Die Kantonale Behindertenkonferenz, der Dachverband von 40 bernischen Organisationen, findet die finanziellen Konsequenzen intransparent. Privat Wohnende würden ungleich behandelt, und die Kontrollvorstellungen der GEF würden das System bürokratischer machen.

«Richtig und mutig»

In der Politik hingegen begrüsst man die Kehrtwende des Kantons. Die Geschäftsprüfungskommission hatte schon 2016 Vorbehalte, dass Bern mit Vibel eine eigene Schiene fahren wollte. «Der jetzige Entscheid gibt unseren Befürchtungen leider recht», sagt ihr Präsident Peter Siegenthaler (SP, Thun).

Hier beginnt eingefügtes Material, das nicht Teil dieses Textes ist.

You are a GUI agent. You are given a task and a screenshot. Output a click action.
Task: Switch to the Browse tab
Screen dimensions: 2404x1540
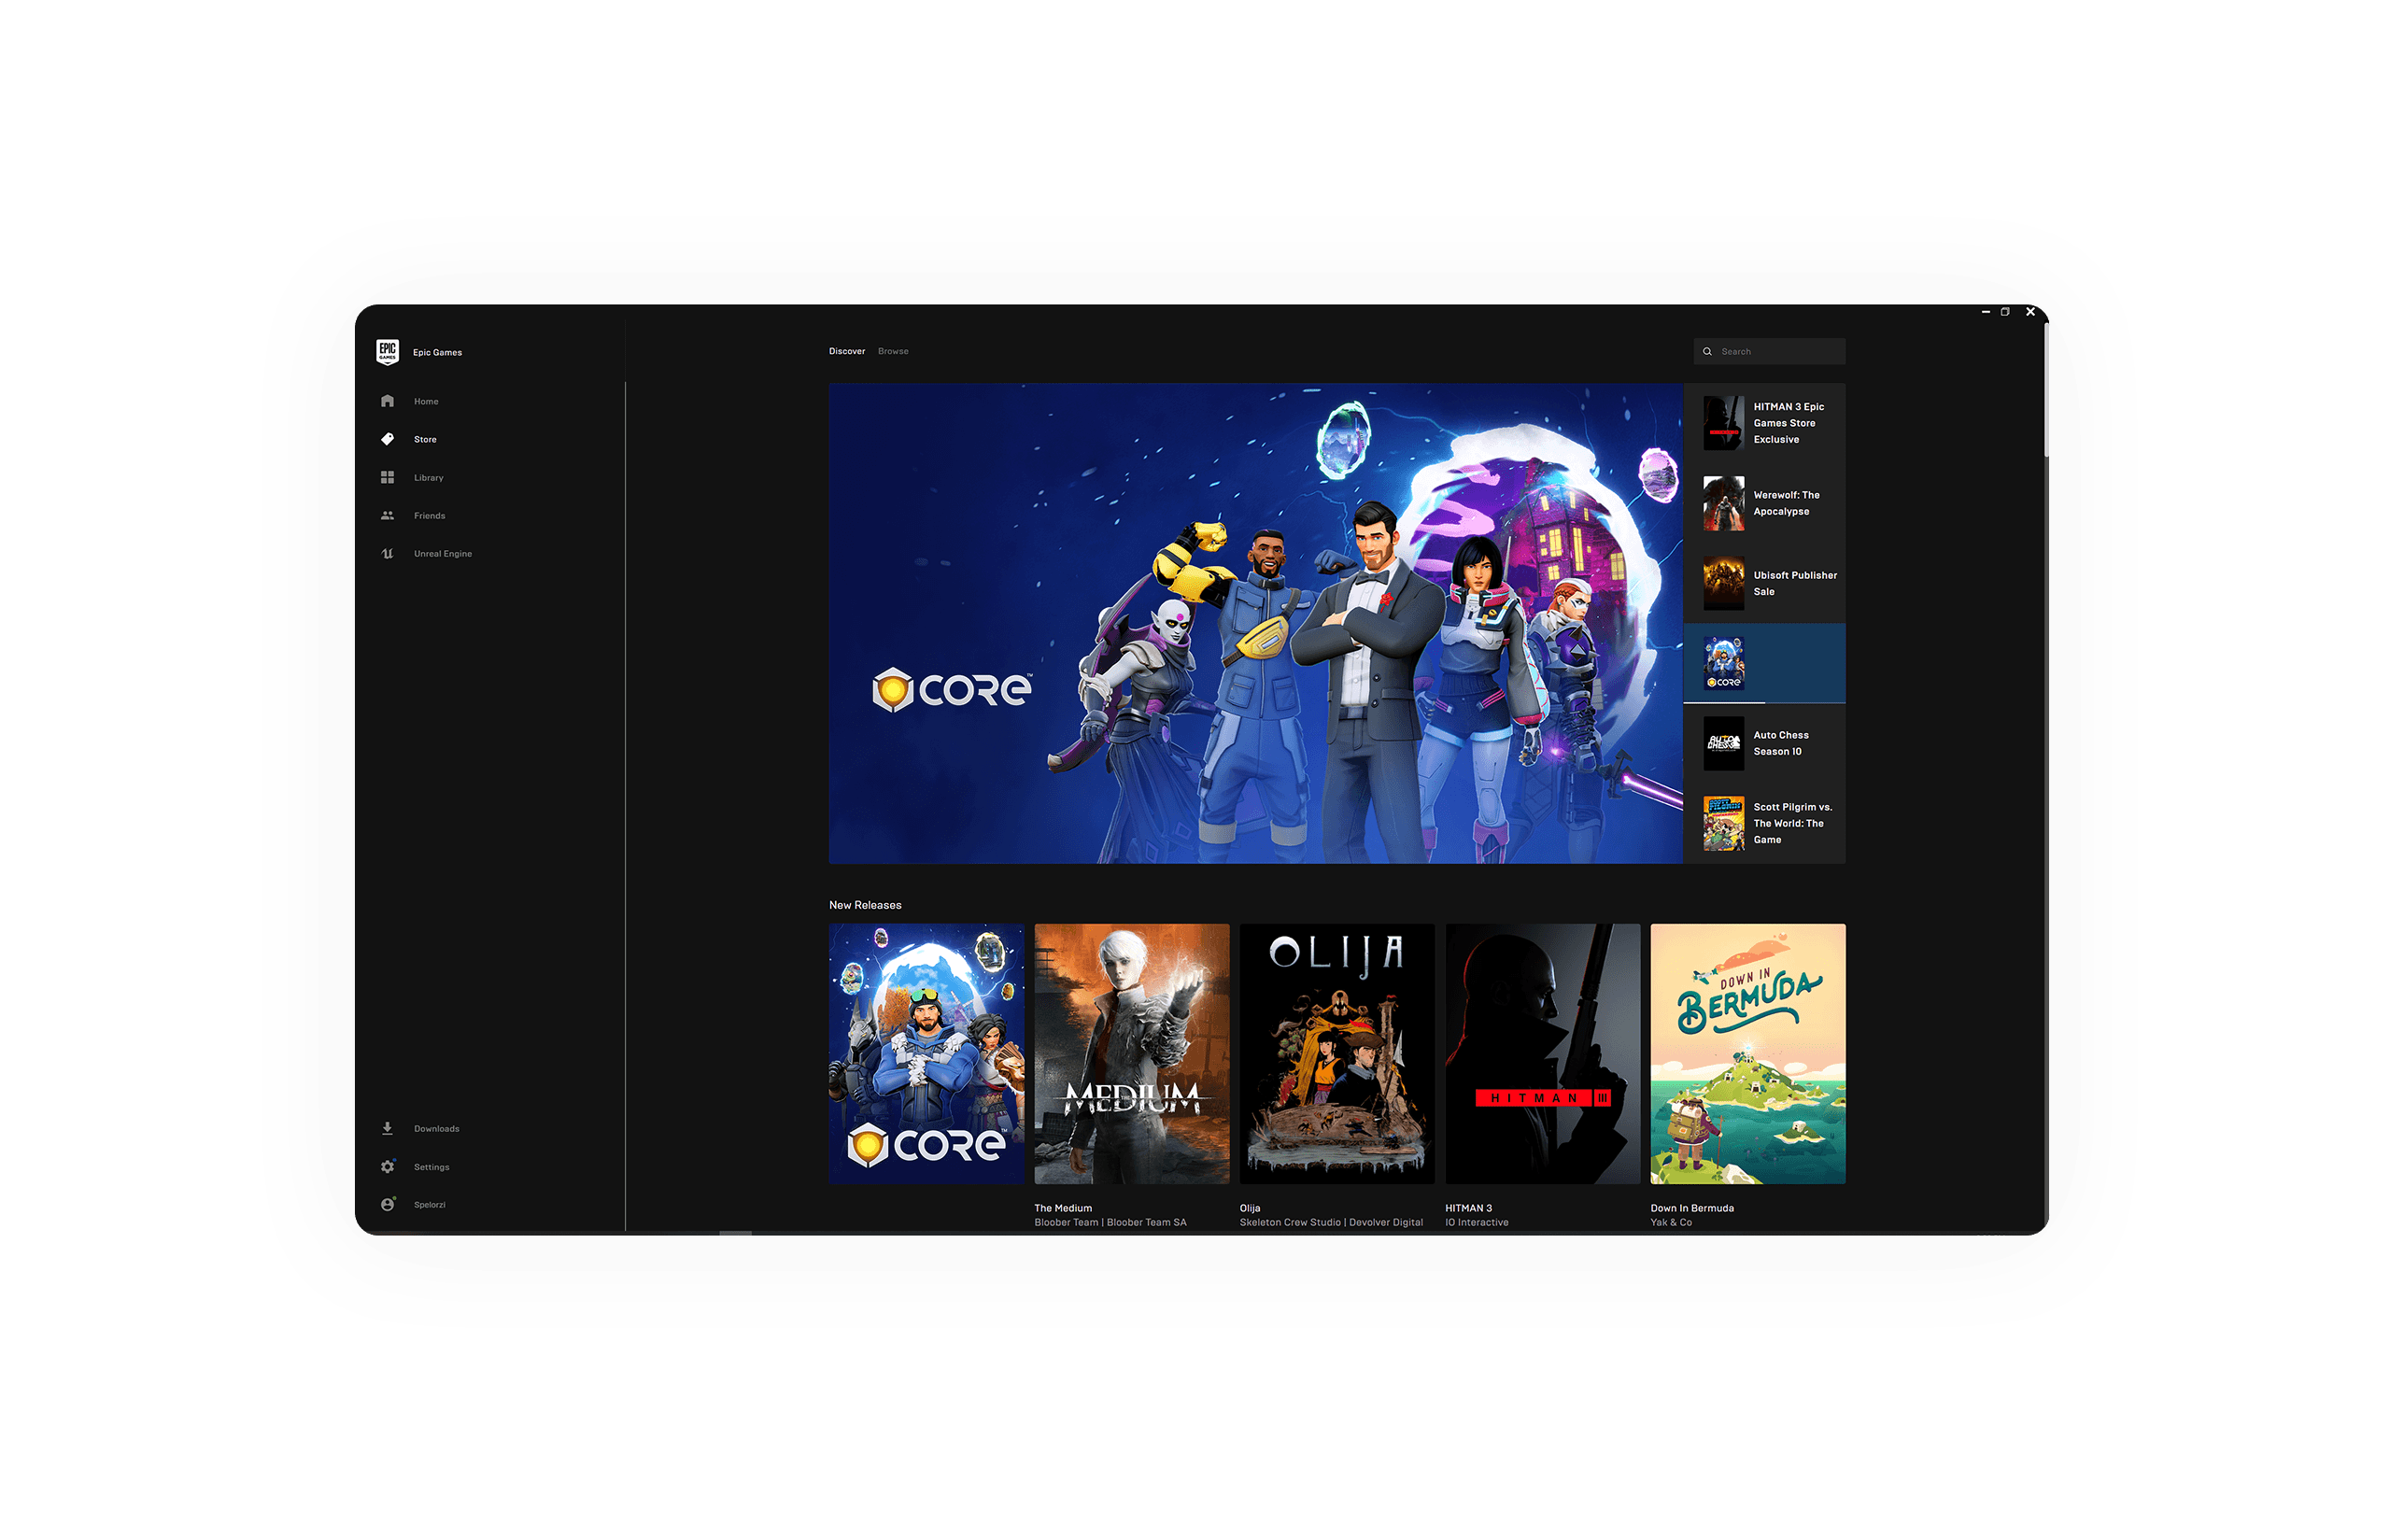pos(893,351)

Er kritisiert, dass der Kanton mit der Entwicklung von Vibel Geld «in den Sand gesetzt» habe.

Auch Gesundheits- und Fürsorgepolitiker begrüssen die neue Stossrichtung: FDP-Grossrat Hans-Peter Kohler (Spiegel), Präsident der Gesundheits- und Sozialkommission, findet es «richtig und mutig», dass der Kanton Vibel stoppt. «Das System war zu kompliziert und zu komplex. Das ist nicht immer praxistauglich und generiert sofort Mehrkosten», sagt er. Die Grundausrichtung, dass Menschen ihre Betreuungsart frei wählen können, bleibe auch ohne Vibel bestehen.

GLP-Grossrätin Barbara Mühlheim (Bern) hält das Vorgehen des Kantons für einen «absolut gangbaren Weg, der nicht in ein finanzielles Abenteuer mündet». Zudem blieben die wesentlichen Pfeiler des Behindertenkonzepts bestehen. Die GEF will bis 2020 ein Gesetz basierend auf IHP entwerfen, das 2023 in Kraft treten soll.